WIN RATE ≠ SUCCESS
A high win rate can be misleading. Because the issue is not how many times you win, but the difference between what you win and what you lose.
Psychological Trap:
• When seeing an 80% win rate, most people think the system is "perfect." But in reality: If your profits are small and your losses are large, even if you win 8 trades, if you give back all your profit in 2 trades, the statistics lie.
This is called "Risk Asymmetry Blindness." A high win rate but a negative expectancy silently sinks you.
What Do The Real Data Say?
✅ System A:
• Win rate: 80%
• RR: 1:0.5
• Net result after 10 trades:
8 × 50$ = +400$
2 × -100$ = -200$
→ +200$
✅ System B:
• Win rate: 40%
• RR: 1:2
• Net result after 10 trades:
4 × 200$ = +800$
6 × -100$ = -600$
→ +200$
📌 The same result, different psychology. System B has a lower win rate but wins big when it does win. Few can psychologically withstand this strategy.
This is why systems with low win rates tend to work more healthily but are less liked.
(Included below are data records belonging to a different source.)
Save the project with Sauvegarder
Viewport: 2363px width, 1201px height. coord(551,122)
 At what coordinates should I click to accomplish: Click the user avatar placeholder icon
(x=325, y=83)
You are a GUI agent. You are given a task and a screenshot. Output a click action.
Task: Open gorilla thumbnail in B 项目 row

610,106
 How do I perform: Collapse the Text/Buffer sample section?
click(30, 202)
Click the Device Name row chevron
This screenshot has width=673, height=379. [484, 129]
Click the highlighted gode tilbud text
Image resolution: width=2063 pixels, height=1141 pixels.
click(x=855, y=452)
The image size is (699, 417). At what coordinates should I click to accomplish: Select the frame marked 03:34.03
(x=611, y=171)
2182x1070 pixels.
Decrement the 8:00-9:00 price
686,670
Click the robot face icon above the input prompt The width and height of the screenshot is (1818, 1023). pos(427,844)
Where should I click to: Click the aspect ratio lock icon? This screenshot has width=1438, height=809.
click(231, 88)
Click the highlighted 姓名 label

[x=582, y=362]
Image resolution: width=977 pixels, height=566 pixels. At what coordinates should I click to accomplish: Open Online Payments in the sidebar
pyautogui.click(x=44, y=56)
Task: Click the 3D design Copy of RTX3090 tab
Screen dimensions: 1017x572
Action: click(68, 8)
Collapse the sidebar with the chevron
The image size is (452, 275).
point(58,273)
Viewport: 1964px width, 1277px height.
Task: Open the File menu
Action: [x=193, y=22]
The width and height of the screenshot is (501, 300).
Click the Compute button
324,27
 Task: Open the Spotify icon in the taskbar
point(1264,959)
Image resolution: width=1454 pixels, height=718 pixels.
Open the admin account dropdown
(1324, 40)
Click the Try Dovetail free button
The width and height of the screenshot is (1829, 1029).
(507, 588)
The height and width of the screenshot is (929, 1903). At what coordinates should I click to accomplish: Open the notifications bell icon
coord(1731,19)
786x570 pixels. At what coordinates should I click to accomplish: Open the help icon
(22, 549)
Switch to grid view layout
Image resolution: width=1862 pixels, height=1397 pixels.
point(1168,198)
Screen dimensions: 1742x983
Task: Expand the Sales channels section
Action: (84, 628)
Key Metrics You Need to Follow:
✅ Expectancy: Expected return per trade
✅ Profit Factor: Total profit / total loss
✅ Average win vs average loss ratio
✅ Max consecutive losses: Measures the system's psychological resilience
✅ R-multiple distribution: The gains in relation to the risks of the trades
Conclusion:
❌ Don’t let the win rate deceive you
❌ A strategy with a high win rate but low profit is like psychological doping
❌ Long-term success is a combination of mathematical reality + psychological resilience
Profitable system:
• Wins 40%
• Works with 1:2 RR
• Remains profitable after 100 trades
• But most people give up on this 40% path after the 5th stop
The market rewards not the frequent winner, but the one who walks patiently. You are as strong as how you manage your losses, not how much you win.